### Directions
Here are some records; copy every line that holds the word "computer".

### Data in this exercise
-- Opening Marker --

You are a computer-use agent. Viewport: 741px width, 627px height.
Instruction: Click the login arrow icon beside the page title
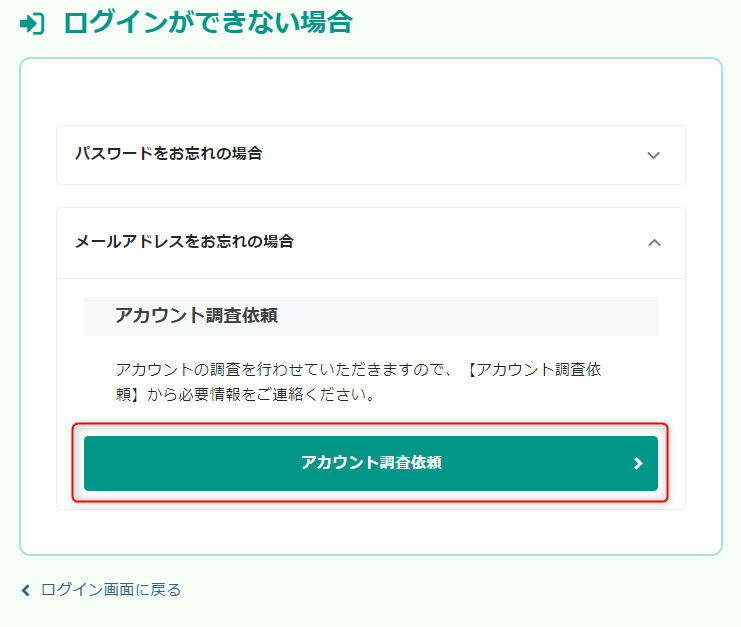32,24
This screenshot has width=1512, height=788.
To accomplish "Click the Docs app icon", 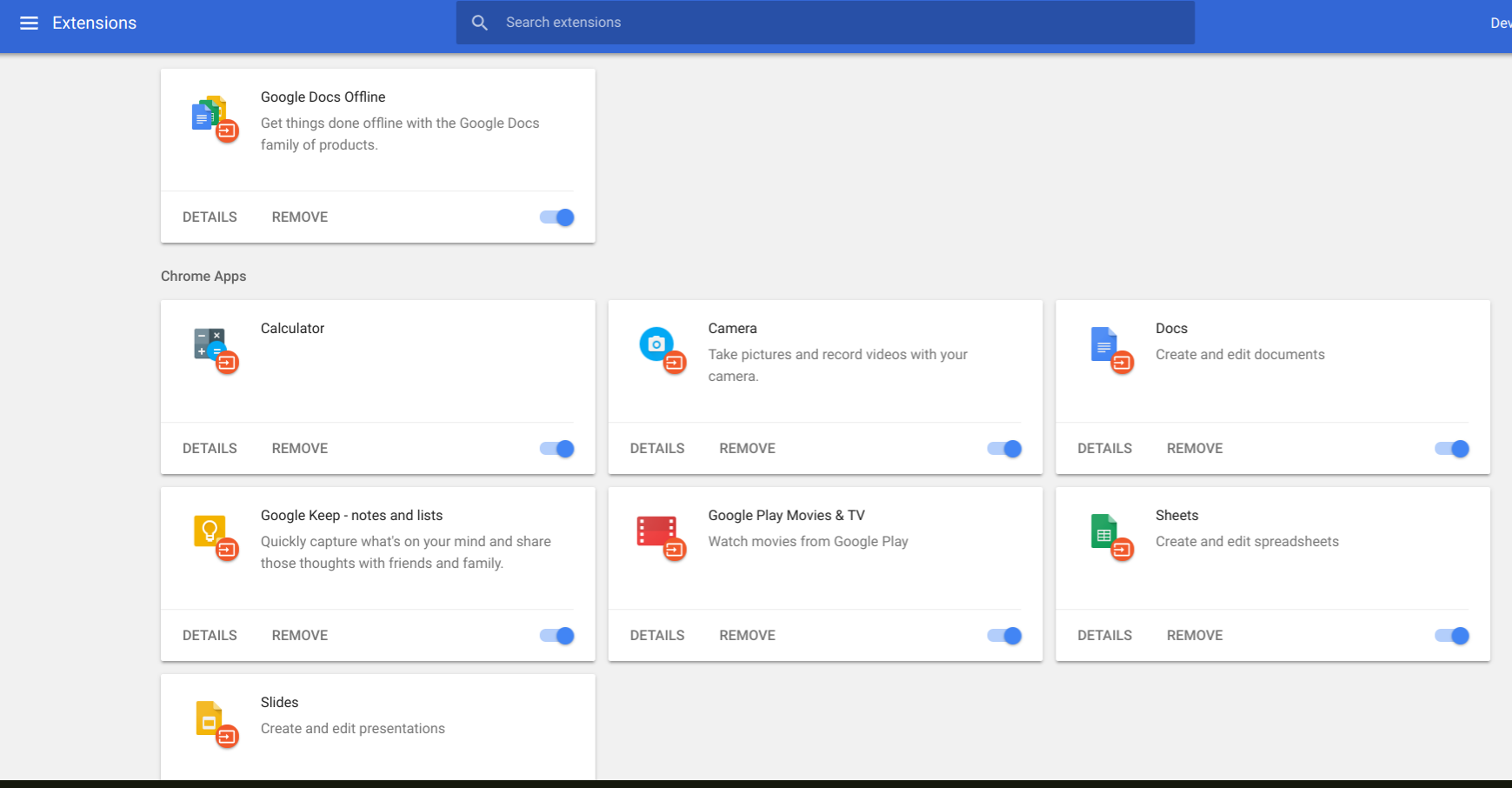I will point(1107,347).
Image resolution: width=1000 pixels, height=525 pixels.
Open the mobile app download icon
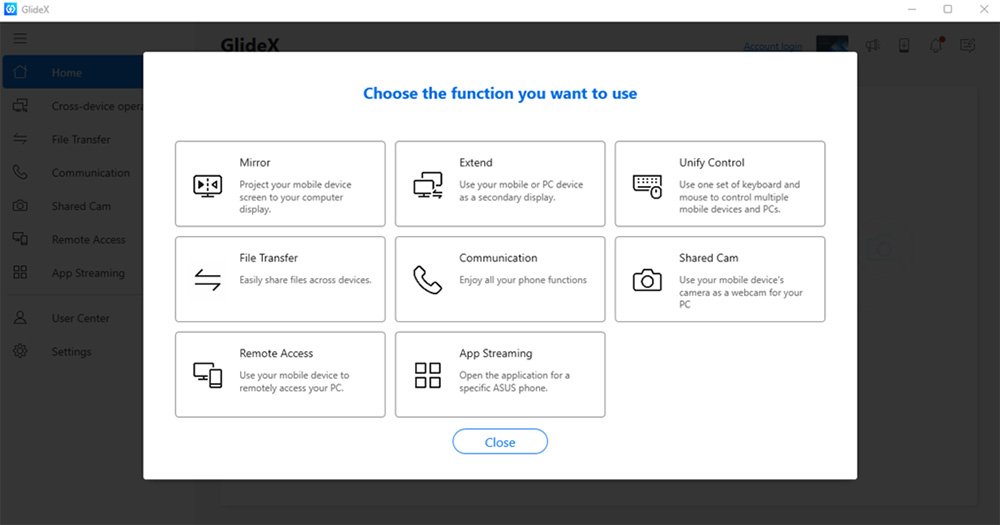pyautogui.click(x=904, y=46)
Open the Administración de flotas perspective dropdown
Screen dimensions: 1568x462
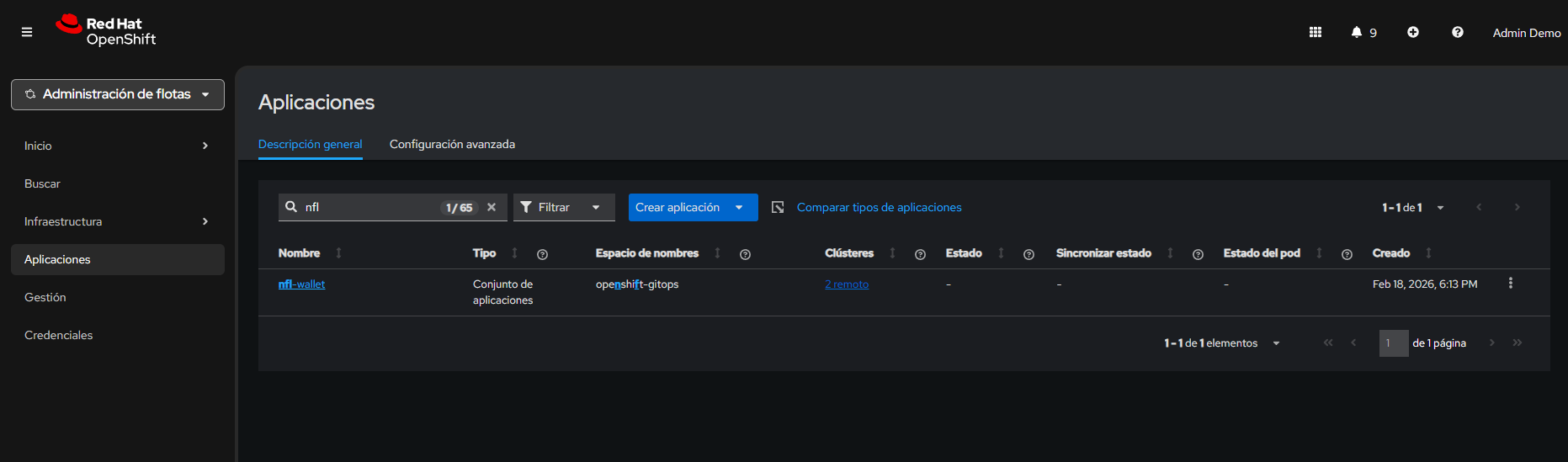tap(118, 94)
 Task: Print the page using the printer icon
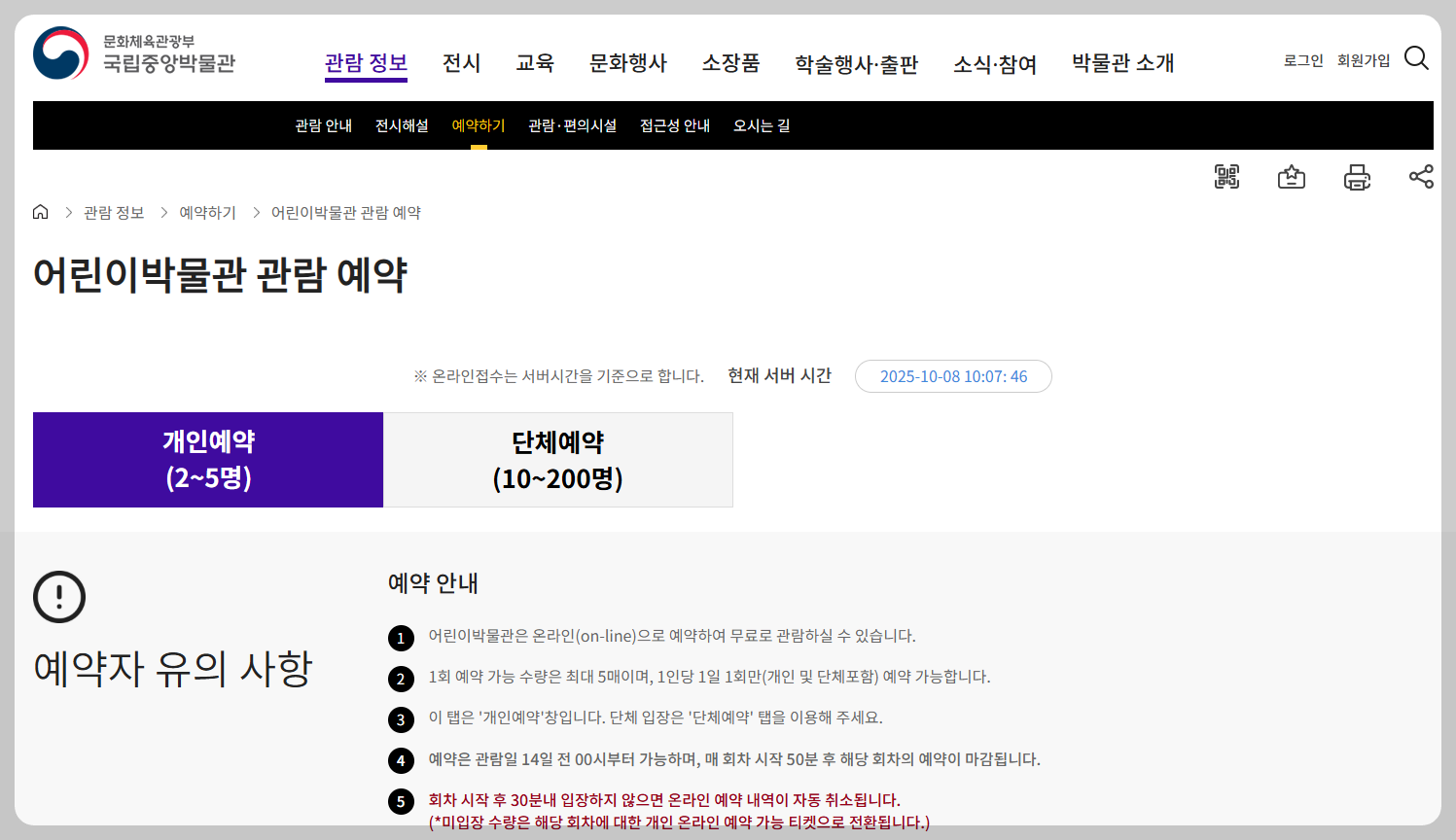point(1357,176)
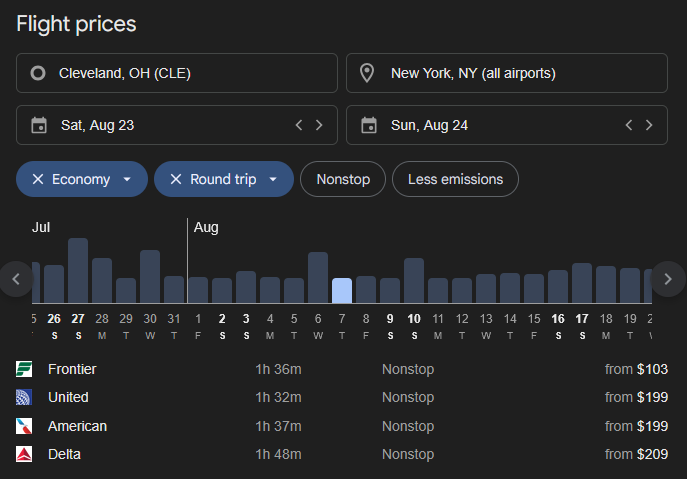Click the United airline logo icon
The width and height of the screenshot is (687, 479).
pos(25,398)
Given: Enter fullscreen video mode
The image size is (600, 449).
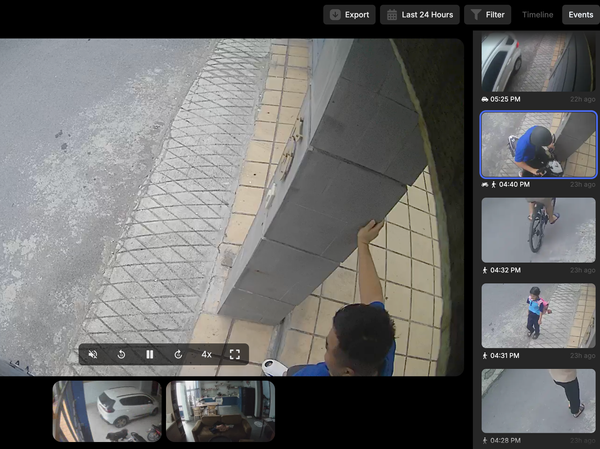Looking at the screenshot, I should coord(234,354).

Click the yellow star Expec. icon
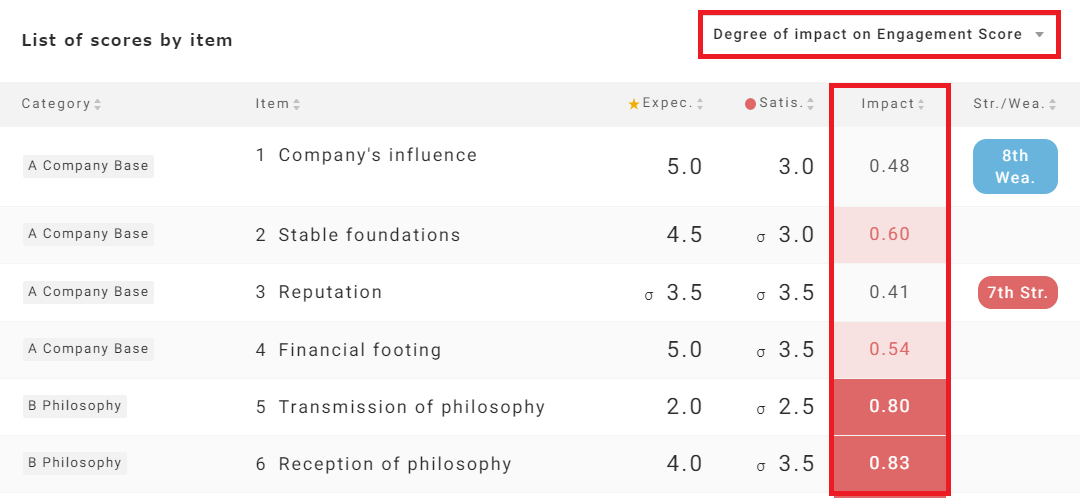point(633,104)
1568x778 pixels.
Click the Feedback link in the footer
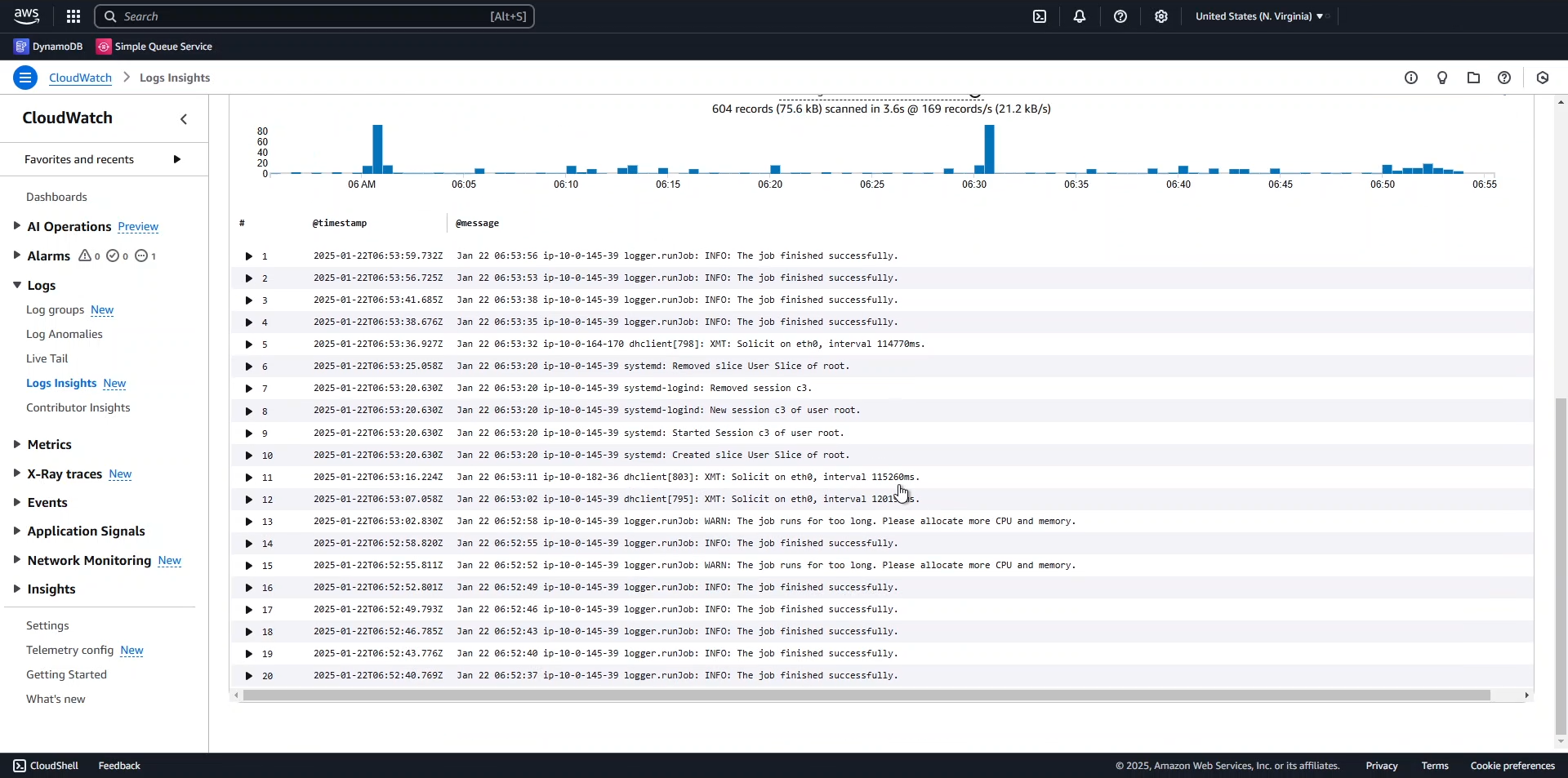click(x=119, y=766)
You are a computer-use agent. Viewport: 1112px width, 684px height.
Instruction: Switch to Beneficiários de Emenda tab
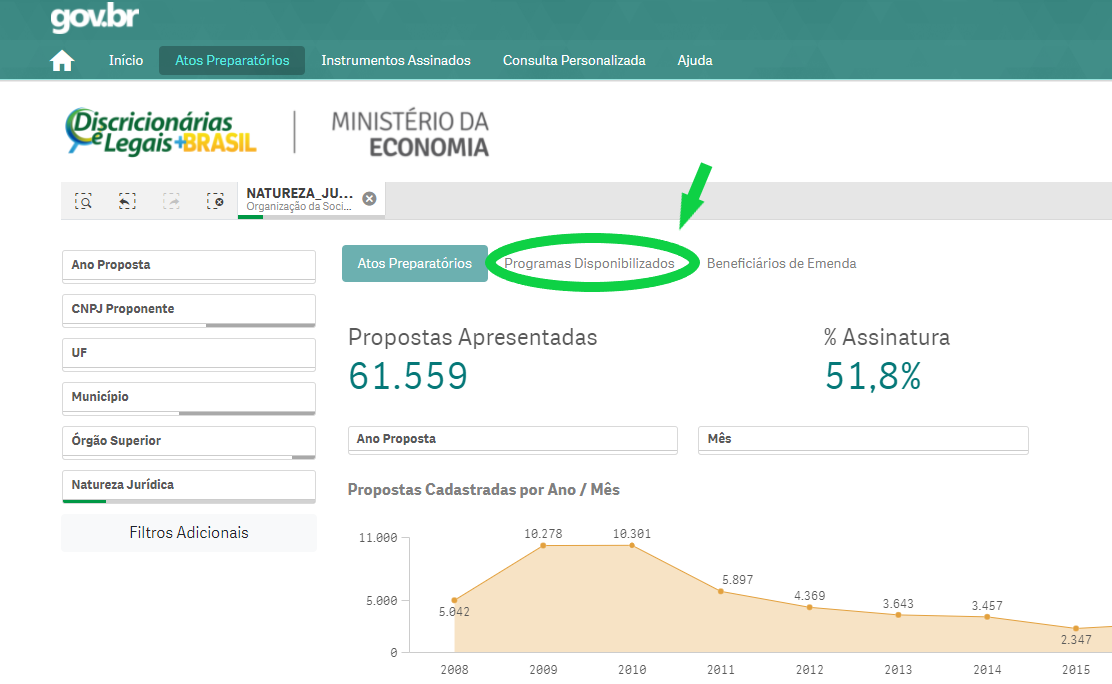781,264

-- Closing Marker --

### Response
You are a computer-use agent. Viewport: 741px width, 627px height.
You are a computer-use agent. Viewport: 1112px width, 684px height.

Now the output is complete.